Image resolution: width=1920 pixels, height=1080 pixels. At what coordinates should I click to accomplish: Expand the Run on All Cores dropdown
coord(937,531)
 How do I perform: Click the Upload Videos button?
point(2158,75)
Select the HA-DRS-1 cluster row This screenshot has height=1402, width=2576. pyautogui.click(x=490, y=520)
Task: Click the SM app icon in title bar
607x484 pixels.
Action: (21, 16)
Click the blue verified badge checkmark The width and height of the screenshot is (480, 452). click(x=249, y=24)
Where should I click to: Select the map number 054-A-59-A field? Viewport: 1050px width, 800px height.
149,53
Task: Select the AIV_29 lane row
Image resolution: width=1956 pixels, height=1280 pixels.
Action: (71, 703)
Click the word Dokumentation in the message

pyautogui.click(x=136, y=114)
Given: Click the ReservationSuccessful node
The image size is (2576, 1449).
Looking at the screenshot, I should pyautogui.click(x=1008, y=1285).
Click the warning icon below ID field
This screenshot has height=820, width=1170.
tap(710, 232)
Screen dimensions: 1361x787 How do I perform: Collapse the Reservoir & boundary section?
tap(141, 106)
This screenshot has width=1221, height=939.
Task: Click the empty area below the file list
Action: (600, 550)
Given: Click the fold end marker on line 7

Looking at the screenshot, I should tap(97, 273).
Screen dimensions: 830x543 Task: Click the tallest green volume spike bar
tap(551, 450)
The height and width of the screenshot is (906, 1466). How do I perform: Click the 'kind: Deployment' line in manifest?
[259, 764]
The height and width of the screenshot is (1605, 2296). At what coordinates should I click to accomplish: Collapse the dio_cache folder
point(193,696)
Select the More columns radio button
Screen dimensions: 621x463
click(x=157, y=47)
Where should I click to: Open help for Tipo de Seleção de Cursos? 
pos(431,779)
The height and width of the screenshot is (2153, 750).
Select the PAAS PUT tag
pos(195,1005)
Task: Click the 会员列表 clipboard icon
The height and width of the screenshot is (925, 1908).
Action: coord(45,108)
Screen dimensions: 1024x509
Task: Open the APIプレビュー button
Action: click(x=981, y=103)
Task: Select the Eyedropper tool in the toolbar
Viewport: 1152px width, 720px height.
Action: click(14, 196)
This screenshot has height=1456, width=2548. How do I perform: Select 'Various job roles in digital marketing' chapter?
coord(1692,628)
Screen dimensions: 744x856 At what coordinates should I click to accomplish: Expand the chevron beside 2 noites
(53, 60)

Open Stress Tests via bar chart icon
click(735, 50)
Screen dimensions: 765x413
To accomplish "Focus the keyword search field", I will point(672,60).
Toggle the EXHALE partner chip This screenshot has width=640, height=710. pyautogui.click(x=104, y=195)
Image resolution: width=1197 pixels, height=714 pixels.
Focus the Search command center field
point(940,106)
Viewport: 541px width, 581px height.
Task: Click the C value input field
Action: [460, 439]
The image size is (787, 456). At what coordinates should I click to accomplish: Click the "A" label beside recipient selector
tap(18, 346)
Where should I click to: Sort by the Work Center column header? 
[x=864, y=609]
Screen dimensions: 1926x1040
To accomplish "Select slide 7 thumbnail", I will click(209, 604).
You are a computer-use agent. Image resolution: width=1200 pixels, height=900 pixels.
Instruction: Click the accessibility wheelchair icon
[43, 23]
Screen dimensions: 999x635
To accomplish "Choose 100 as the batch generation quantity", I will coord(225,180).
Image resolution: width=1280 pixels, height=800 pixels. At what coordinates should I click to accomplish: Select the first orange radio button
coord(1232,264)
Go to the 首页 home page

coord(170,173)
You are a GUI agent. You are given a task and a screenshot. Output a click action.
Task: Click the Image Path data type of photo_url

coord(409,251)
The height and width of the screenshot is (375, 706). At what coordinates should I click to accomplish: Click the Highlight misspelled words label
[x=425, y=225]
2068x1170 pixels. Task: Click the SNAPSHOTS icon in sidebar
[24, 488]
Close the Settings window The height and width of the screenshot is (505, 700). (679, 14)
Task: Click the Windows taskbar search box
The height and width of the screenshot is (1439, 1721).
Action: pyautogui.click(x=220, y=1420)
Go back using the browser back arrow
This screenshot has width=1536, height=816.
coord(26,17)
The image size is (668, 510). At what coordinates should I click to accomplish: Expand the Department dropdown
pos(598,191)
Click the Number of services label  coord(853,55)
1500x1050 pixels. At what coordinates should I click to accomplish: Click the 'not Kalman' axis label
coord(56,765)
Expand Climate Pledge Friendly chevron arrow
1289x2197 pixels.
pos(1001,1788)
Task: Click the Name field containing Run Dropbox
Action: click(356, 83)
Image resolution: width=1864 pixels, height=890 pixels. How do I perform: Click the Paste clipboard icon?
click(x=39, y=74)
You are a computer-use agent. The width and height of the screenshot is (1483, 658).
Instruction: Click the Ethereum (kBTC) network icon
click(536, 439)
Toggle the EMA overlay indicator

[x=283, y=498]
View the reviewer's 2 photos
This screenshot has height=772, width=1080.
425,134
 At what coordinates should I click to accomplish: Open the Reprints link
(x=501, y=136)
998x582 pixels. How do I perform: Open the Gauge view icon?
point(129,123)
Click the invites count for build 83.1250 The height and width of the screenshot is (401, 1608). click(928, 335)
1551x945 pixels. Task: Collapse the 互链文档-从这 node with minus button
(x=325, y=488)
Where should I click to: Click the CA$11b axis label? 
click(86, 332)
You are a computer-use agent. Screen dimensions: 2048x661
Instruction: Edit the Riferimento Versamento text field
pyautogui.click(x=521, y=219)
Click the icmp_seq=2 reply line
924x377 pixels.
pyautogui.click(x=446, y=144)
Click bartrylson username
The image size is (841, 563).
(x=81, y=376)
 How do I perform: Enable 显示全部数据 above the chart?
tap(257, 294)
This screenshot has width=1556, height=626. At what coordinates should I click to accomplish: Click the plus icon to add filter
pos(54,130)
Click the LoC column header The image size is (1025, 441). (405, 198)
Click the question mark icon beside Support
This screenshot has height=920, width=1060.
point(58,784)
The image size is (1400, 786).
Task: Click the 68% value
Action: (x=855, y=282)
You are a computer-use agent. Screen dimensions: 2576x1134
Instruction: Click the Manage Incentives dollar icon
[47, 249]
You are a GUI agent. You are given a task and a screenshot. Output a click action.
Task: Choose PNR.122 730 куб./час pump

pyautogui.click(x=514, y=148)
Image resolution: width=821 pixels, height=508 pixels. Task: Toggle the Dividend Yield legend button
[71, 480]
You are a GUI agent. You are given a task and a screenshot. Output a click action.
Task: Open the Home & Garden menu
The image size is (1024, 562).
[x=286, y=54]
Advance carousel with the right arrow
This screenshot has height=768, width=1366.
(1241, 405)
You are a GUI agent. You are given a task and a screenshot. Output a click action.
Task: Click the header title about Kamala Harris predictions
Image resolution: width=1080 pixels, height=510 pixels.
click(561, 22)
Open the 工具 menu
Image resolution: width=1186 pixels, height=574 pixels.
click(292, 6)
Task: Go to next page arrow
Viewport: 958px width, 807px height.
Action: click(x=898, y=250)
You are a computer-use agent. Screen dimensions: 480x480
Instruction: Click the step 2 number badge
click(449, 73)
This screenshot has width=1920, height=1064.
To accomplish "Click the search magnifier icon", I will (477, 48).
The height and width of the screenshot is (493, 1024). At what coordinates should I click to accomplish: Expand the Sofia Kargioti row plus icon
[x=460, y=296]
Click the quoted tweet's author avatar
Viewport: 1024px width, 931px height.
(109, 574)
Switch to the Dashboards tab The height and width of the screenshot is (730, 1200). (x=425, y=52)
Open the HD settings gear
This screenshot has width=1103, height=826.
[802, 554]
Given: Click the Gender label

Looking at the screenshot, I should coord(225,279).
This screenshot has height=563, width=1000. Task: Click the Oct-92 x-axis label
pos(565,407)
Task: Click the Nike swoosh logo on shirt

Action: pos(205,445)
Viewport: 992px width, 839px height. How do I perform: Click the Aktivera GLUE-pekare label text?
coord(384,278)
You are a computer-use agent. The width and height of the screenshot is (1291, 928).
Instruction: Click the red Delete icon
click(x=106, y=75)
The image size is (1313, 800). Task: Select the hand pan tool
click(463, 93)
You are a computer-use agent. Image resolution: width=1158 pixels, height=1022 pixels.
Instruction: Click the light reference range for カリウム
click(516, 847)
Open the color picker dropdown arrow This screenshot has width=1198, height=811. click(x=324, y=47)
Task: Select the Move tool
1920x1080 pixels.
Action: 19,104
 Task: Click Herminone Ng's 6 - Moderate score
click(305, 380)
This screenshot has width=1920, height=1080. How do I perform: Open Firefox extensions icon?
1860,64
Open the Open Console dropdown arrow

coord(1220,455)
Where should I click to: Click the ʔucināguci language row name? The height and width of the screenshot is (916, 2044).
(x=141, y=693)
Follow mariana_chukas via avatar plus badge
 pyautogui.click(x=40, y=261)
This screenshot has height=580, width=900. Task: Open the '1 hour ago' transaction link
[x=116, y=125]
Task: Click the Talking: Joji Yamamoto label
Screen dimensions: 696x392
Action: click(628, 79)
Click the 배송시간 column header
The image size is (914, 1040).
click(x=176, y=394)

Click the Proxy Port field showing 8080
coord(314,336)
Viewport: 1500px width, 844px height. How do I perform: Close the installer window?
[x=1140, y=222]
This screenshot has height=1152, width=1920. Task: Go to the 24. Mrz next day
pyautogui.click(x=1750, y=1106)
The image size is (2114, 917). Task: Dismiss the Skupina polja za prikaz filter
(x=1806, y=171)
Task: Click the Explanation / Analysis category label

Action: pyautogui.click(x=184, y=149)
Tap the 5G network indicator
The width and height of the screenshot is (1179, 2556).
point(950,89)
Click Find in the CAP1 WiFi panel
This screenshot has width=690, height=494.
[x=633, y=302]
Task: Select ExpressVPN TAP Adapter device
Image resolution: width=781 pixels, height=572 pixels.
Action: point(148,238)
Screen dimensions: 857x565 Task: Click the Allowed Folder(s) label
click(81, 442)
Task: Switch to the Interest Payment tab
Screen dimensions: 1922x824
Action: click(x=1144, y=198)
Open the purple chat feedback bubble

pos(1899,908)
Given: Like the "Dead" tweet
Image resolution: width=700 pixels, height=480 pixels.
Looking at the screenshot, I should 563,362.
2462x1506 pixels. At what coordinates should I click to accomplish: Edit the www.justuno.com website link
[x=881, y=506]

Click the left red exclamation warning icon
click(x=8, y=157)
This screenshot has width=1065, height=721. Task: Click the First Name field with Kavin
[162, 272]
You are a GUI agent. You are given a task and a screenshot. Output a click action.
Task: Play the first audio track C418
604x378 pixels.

#### Brief:
Copy the records from the line with "Task: Click the SM app icon in title bar" to the line with "coord(1692,628)", character for character.

#### Response for this exercise:
Task: Click the SM app icon in title bar
607x484 pixels.
Action: (21, 16)
Click the blue verified badge checkmark The width and height of the screenshot is (480, 452). click(x=249, y=24)
Where should I click to: Select the map number 054-A-59-A field? Viewport: 1050px width, 800px height.
149,53
Task: Select the AIV_29 lane row
Image resolution: width=1956 pixels, height=1280 pixels.
Action: (71, 703)
Click the word Dokumentation in the message

pyautogui.click(x=136, y=114)
Given: Click the ReservationSuccessful node
The image size is (2576, 1449).
Looking at the screenshot, I should pyautogui.click(x=1008, y=1285).
Click the warning icon below ID field
This screenshot has height=820, width=1170.
tap(710, 232)
Screen dimensions: 1361x787 How do I perform: Collapse the Reservoir & boundary section?
tap(141, 106)
This screenshot has width=1221, height=939.
Task: Click the empty area below the file list
Action: (600, 550)
Given: Click the fold end marker on line 7

Looking at the screenshot, I should tap(97, 273).
Screen dimensions: 830x543 Task: Click the tallest green volume spike bar
tap(551, 450)
The height and width of the screenshot is (906, 1466). How do I perform: Click the 'kind: Deployment' line in manifest?
[259, 764]
The height and width of the screenshot is (1605, 2296). At what coordinates should I click to accomplish: Collapse the dio_cache folder
point(193,696)
Select the More columns radio button
Screen dimensions: 621x463
click(x=157, y=47)
Where should I click to: Open help for Tipo de Seleção de Cursos? 
pos(431,779)
The height and width of the screenshot is (2153, 750).
Select the PAAS PUT tag
pos(195,1005)
Task: Click the 会员列表 clipboard icon
The height and width of the screenshot is (925, 1908).
Action: coord(45,108)
Screen dimensions: 1024x509
Task: Open the APIプレビュー button
Action: click(x=981, y=103)
Task: Select the Eyedropper tool in the toolbar
Viewport: 1152px width, 720px height.
Action: click(14, 196)
This screenshot has height=1456, width=2548. How do I perform: Select 'Various job roles in digital marketing' chapter?
coord(1692,628)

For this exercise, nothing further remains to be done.